The exercise: Starting at the line containing "Click the Collection name help icon" and ending at the last line of the items below, rewrite those lines as a numbered list, leaving out blank lines and any pictures.

Listed records:
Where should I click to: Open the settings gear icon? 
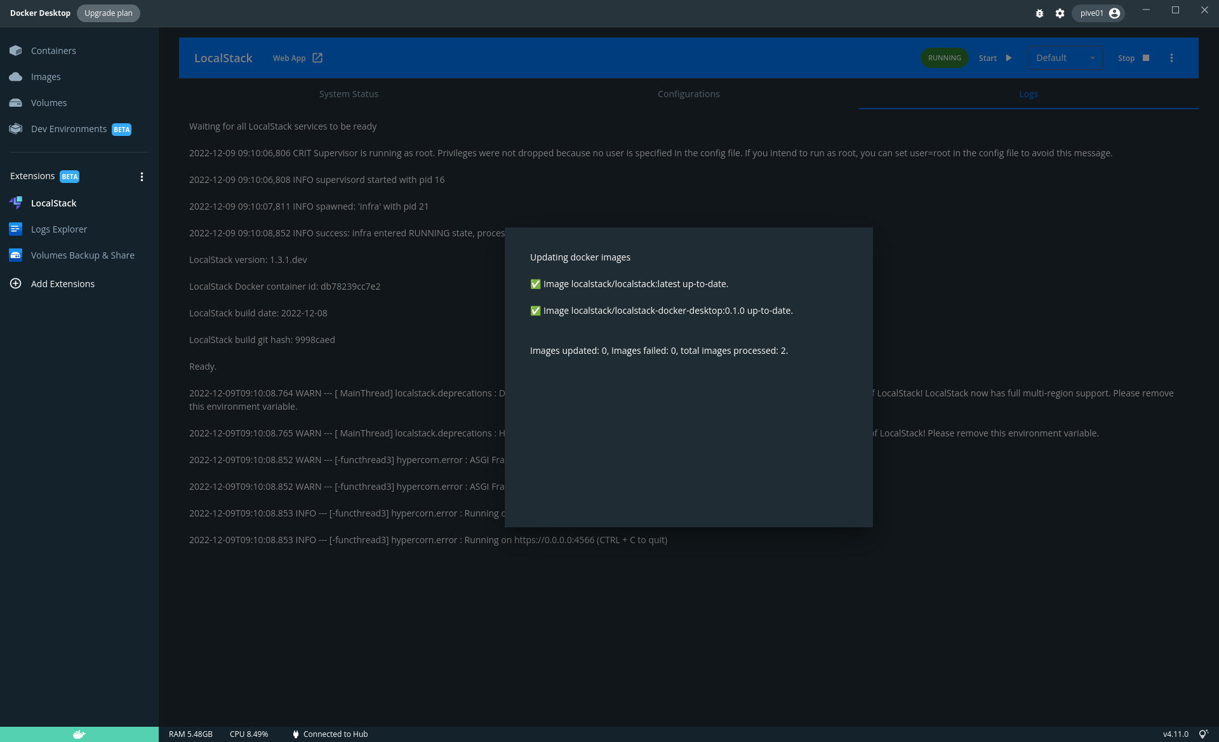point(1060,13)
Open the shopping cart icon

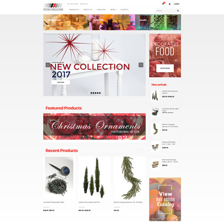(x=163, y=4)
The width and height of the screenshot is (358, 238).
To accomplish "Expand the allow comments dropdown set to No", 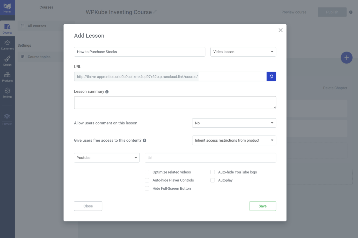I will 234,123.
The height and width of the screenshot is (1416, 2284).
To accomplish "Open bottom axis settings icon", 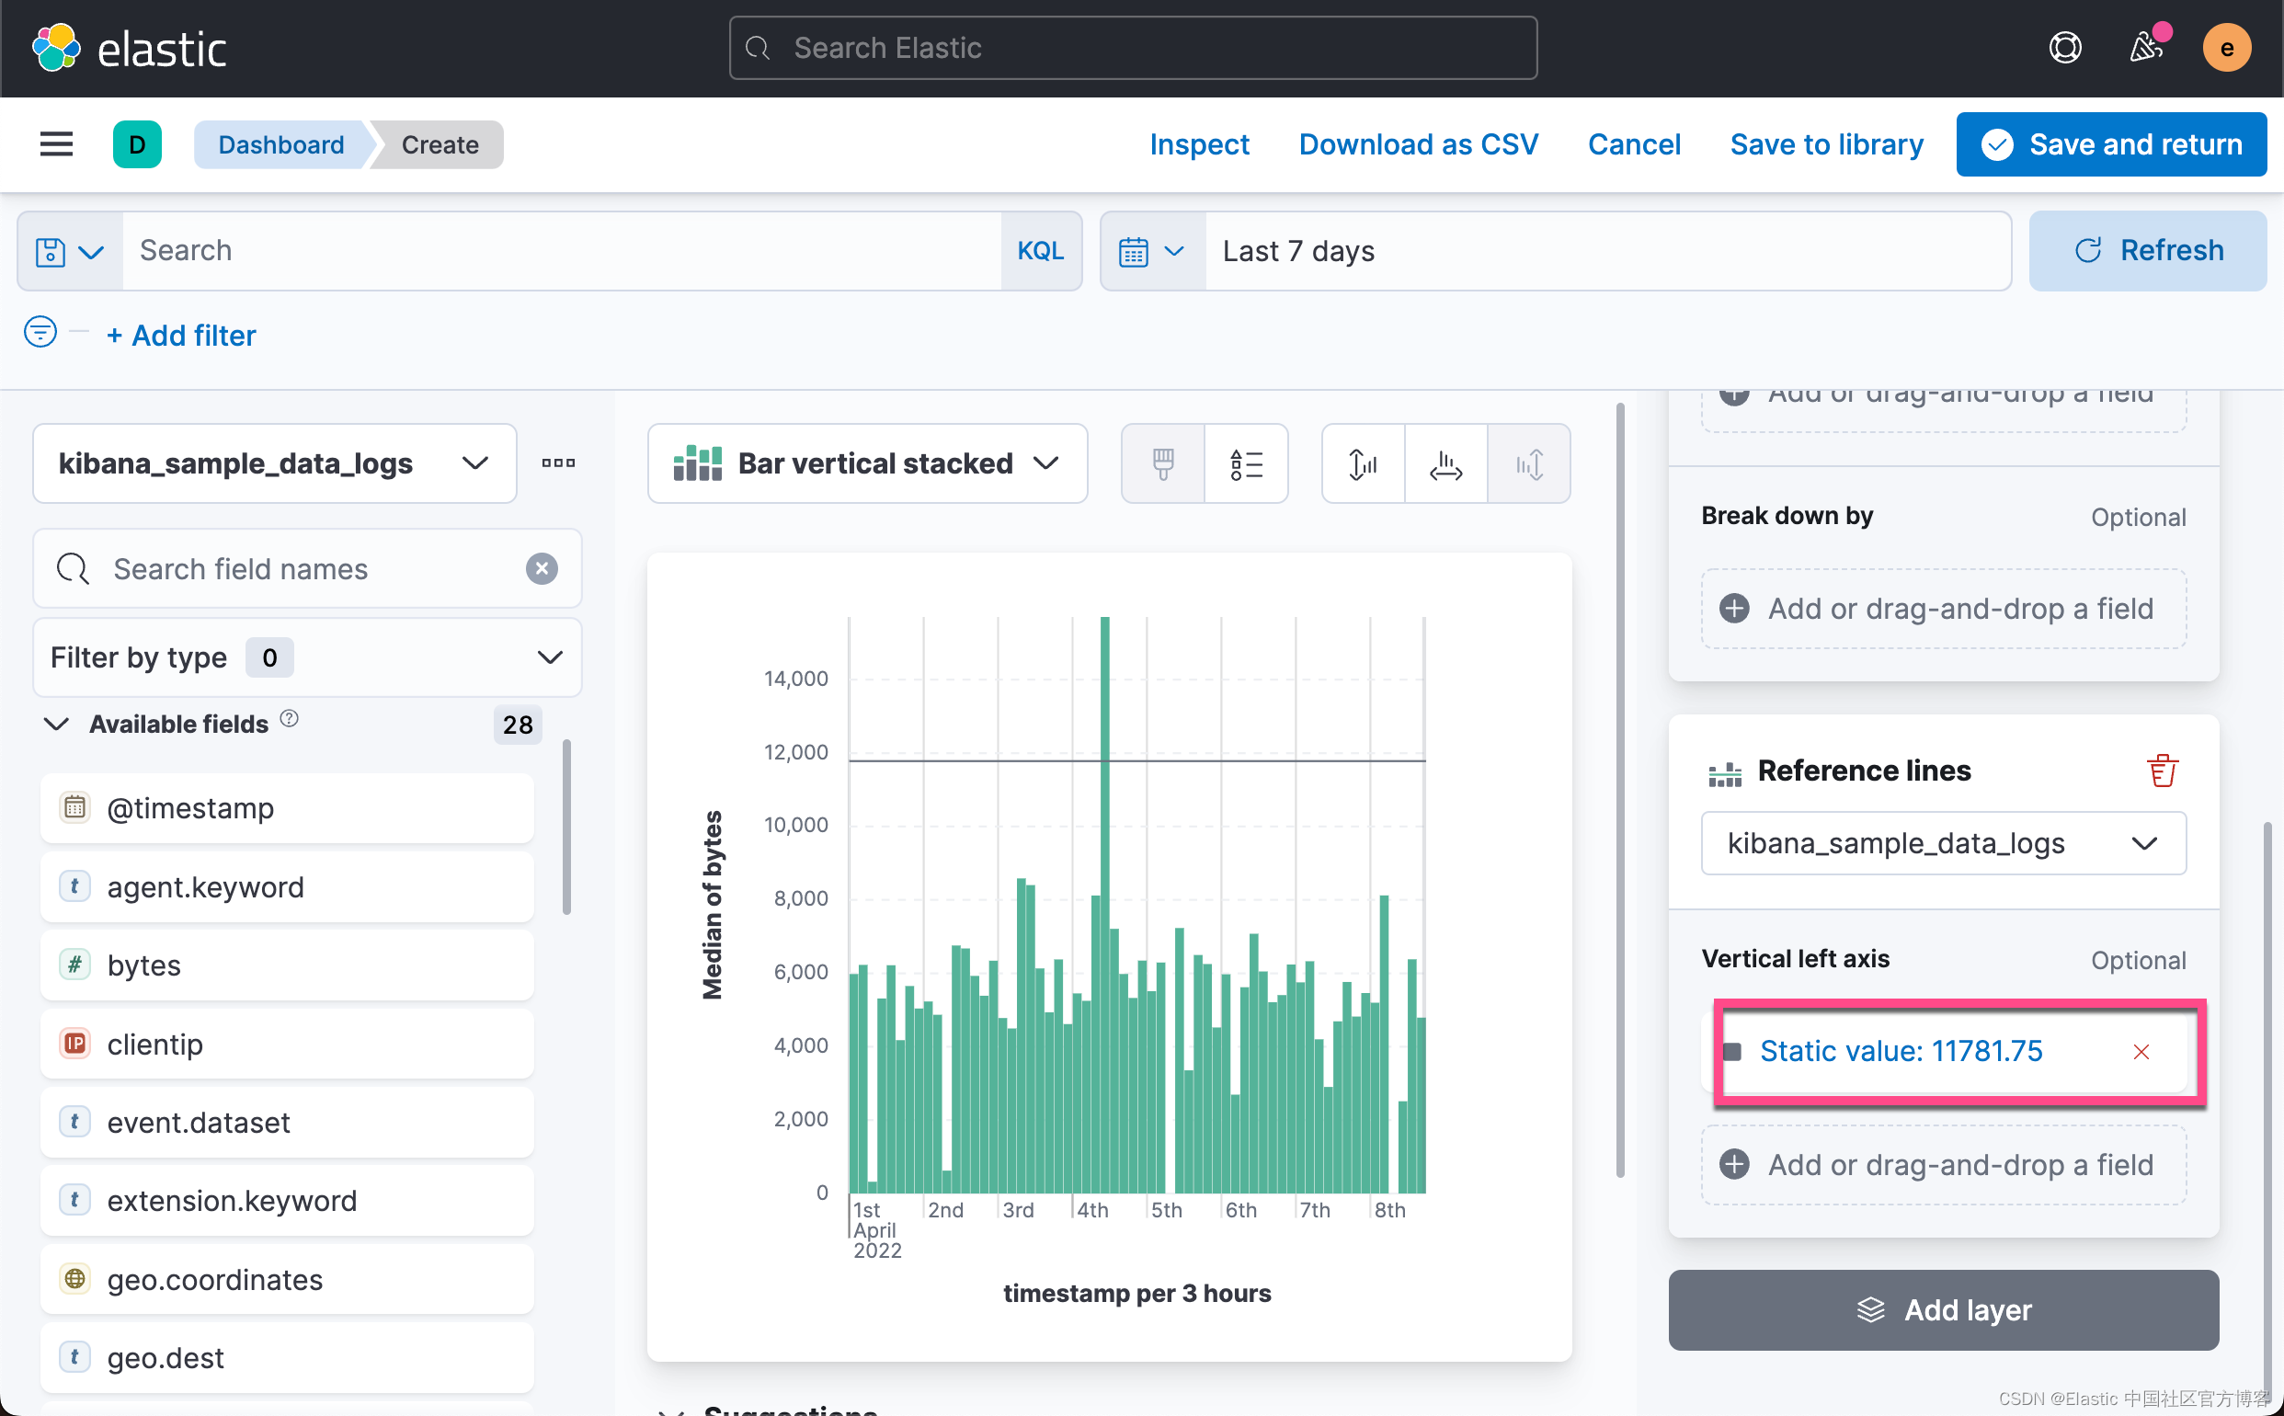I will click(x=1445, y=464).
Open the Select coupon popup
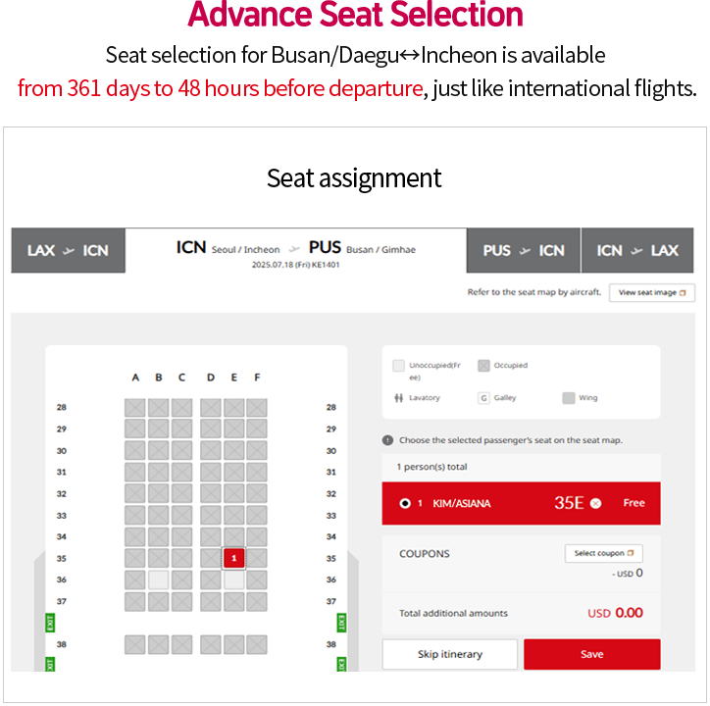 (x=603, y=553)
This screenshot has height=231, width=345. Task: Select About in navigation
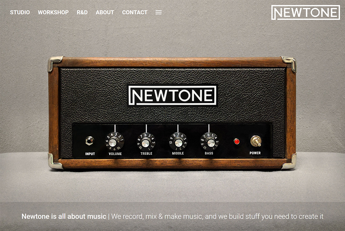(105, 12)
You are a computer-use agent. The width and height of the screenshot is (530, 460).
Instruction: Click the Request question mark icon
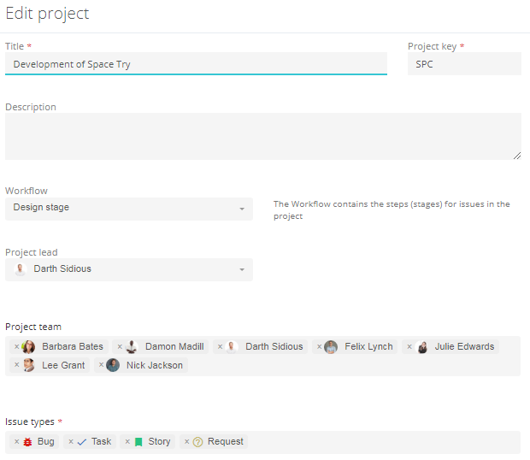point(197,442)
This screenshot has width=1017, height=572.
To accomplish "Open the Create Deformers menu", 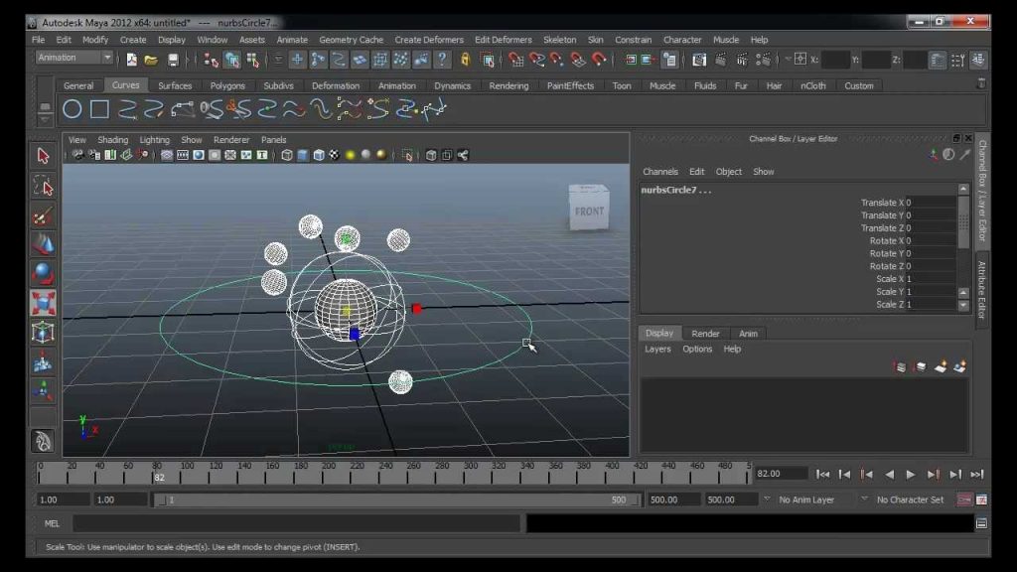I will [x=429, y=40].
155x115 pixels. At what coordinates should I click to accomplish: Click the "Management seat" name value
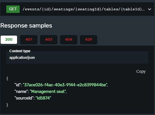pos(48,91)
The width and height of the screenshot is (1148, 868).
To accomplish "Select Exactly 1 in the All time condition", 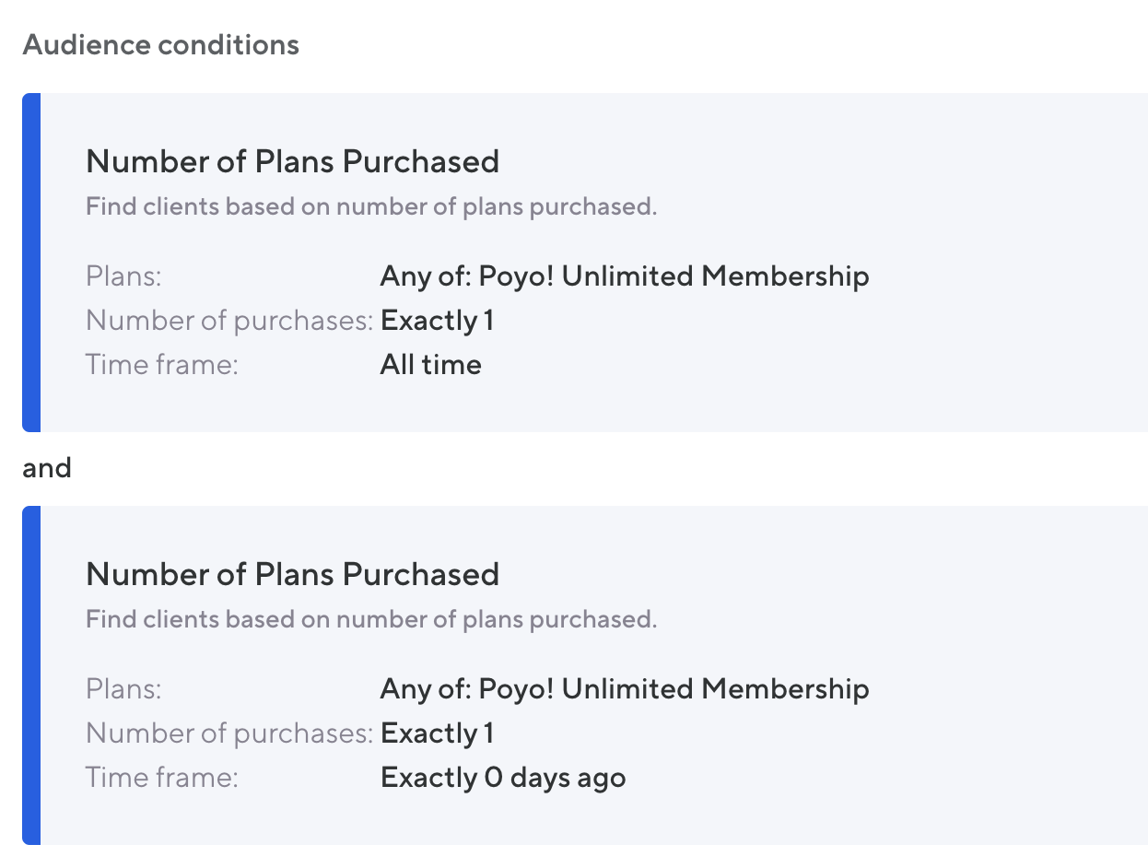I will 437,321.
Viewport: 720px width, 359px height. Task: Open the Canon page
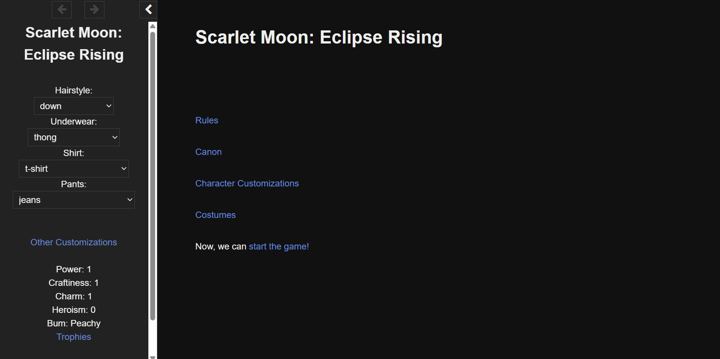click(x=208, y=152)
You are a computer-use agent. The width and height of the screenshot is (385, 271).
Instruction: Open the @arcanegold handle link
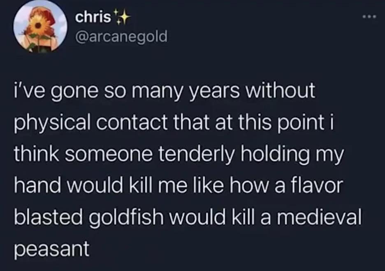click(x=121, y=37)
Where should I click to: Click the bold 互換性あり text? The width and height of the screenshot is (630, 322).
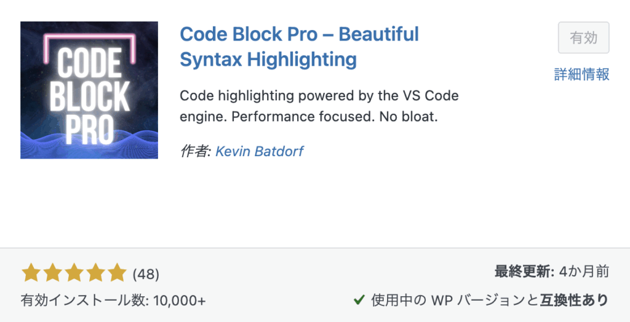575,300
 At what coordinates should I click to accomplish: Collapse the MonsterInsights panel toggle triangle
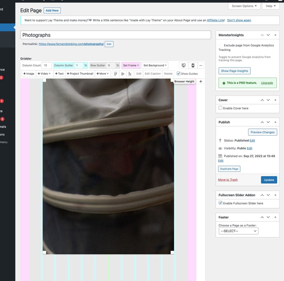pos(275,35)
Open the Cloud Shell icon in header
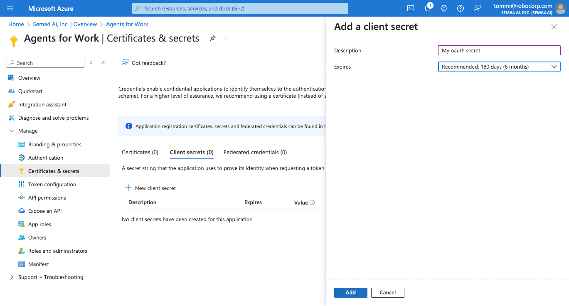Image resolution: width=569 pixels, height=306 pixels. (x=410, y=8)
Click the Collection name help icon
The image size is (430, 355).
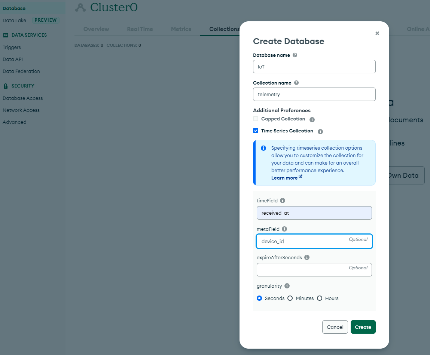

Solution to this exercise:
1. Click the Collection name help icon
2. The image size is (430, 355).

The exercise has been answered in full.